Victorian Premier Jacinta Allan has begun door-knocking in her Bendigo East electorate months before the state election, in a sign Labor is taking seriously reports that its leader could face a contest in a seat she has held for more than two decades.
Security camera footage obtained by 7News and reported by news.com.au showed Allan walking through Bendigo East with campaign material, as voters prepare for Victoria’s state election on 28 November. The Premier has represented Bendigo East since Labor’s 1999 election victory, but reports of internal Labor polling suggest the seat is no longer being treated as safely as it once was.

The footage has sharpened attention on Allan’s political standing at a time when public polling shows Labor facing a tougher path to a fourth term in government. One local told 7News they “pretty much closed the door in her face”, while another reportedly described the early campaigning as smelling like “desperation”.
Bendigo East has long been regarded as Labor territory. At the 2022 state election, Allan won 48.3 per cent of the first preference vote, while the Liberal candidate received 27.4 per cent. One Nation received 5.7 per cent in the seat.
The ABC’s 2022 election guide described Bendigo East as one of the regional seats that swung strongly to Labor in 1999, helping defeat the Kennett government, and noted that since then Labor’s vote in the seat had generally sat above the party’s statewide support.

But the political environment has shifted sharply since Labor’s 2022 win. A Freshwater Strategy poll commissioned by the Herald Sun in March had the Coalition leading Labor 52 to 48 on a two-party-preferred basis. Poll Bludger reported the result as a move away from a tied contest a month earlier, with Allan’s personal standing weighing on Labor’s vote.
Freshwater Strategy also said Labor’s primary vote had fallen to 27 per cent, with 58 per cent of voters saying Labor should change leader before the November election. The same polling put Allan’s approval rating at negative 32.
A separate DemosAU ranking in March placed Allan at the bottom of the national leaderboard for state premiers, with the pollster saying she was the least liked state leader in the country.

Labor is also facing pressure from the rise of One Nation in Victoria, particularly in regional and peri-urban areas. Roy Morgan polling in April put Labor on 25.5 per cent of the primary vote, just ahead of One Nation on 24.5 per cent and the Coalition on 24 per cent, with 26 per cent backing other parties and independents.
That fractured vote is one reason Allan’s local campaigning is being watched closely. While Bendigo East is still a Labor-held seat, a collapse in Labor’s primary vote, a stronger protest vote, and preference flows could make contests in once-comfortable seats harder to predict.
The Premier’s early return to the streets also comes after criticism over the taxpayer-funded promotion of her social media content. Sky News reported that documents released under freedom of information laws showed Allan’s office spent $127,894 on Facebook and Instagram advertising between July 2025 and March 2026, an average of almost $16,000 a month.
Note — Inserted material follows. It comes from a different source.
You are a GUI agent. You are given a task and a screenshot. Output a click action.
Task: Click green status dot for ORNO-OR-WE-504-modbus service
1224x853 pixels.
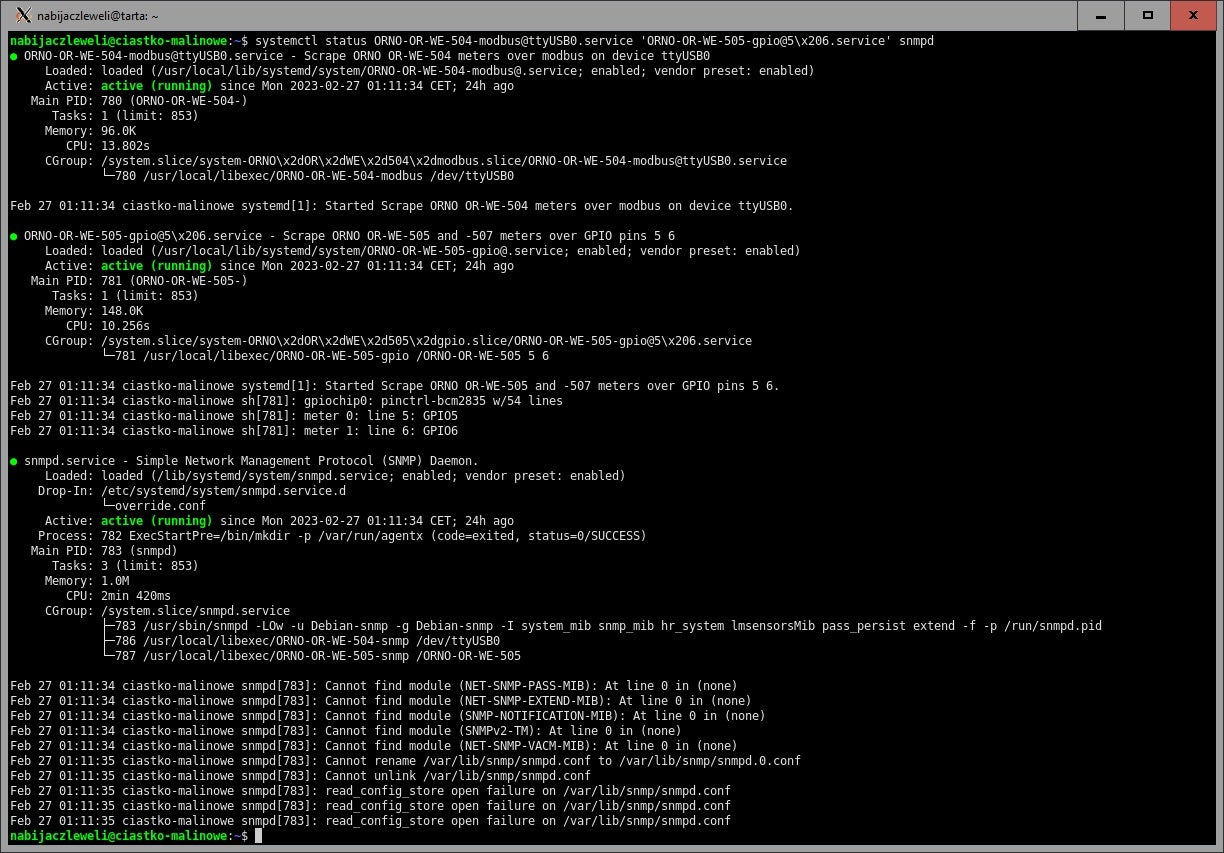14,56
The Opposition has used the spending to argue the Premier is trying to repair her personal standing at public expense, while Labor would argue government advertising and ministerial communication are routine parts of informing the public about policies, services and announcements.
The pressure on Allan is being driven by a wider set of voter concerns. Roy Morgan’s April state voting analysis showed a highly unsettled Victorian electorate, while recent reporting has pointed to public worries over debt, budget management, integrity, crime, health services and cost-of-living pressure.
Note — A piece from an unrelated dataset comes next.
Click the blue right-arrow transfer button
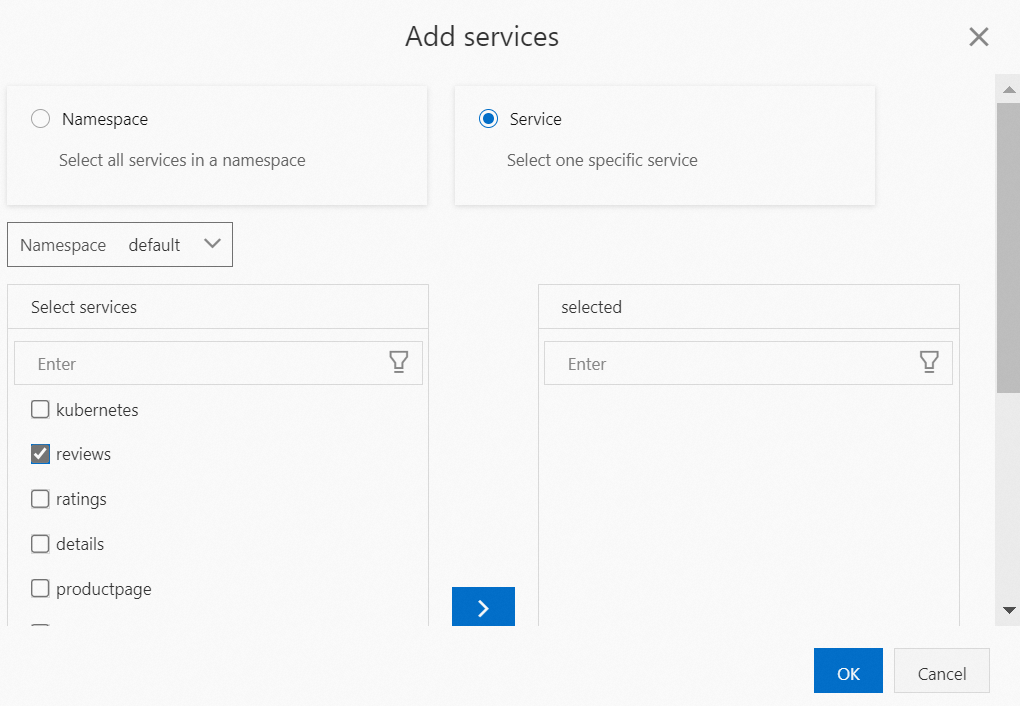Image resolution: width=1020 pixels, height=706 pixels. pyautogui.click(x=483, y=607)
The government is also defending its record after years of major infrastructure spending, pandemic-era debt, public sector pressure and concern over the cost of living. Labor will campaign on its record in transport, health, education, energy and jobs, while the Coalition under Jess Wilson is seeking to frame the election around debt, taxes, crime, integrity and service delivery.
For Allan, the risk is personal as well as political. Losing government would end Labor’s 12-year hold on power in Victoria. Losing Bendigo East would be far more damaging, turning the Premier’s own seat into the symbol of a statewide backlash.
The sight of a sitting Premier door-knocking months before polling day may also be read two ways. To supporters, it shows Allan is prepared to speak directly to voters rather than campaign from Spring Street. To critics, it suggests Labor knows even its safest ground can no longer be taken for granted.
With the election still months away, Bendigo East is likely to become one of Victoria’s most watched contests. What was once a Labor stronghold is now being treated as a test of whether Allan can rebuild trust with voters before they head to the polls.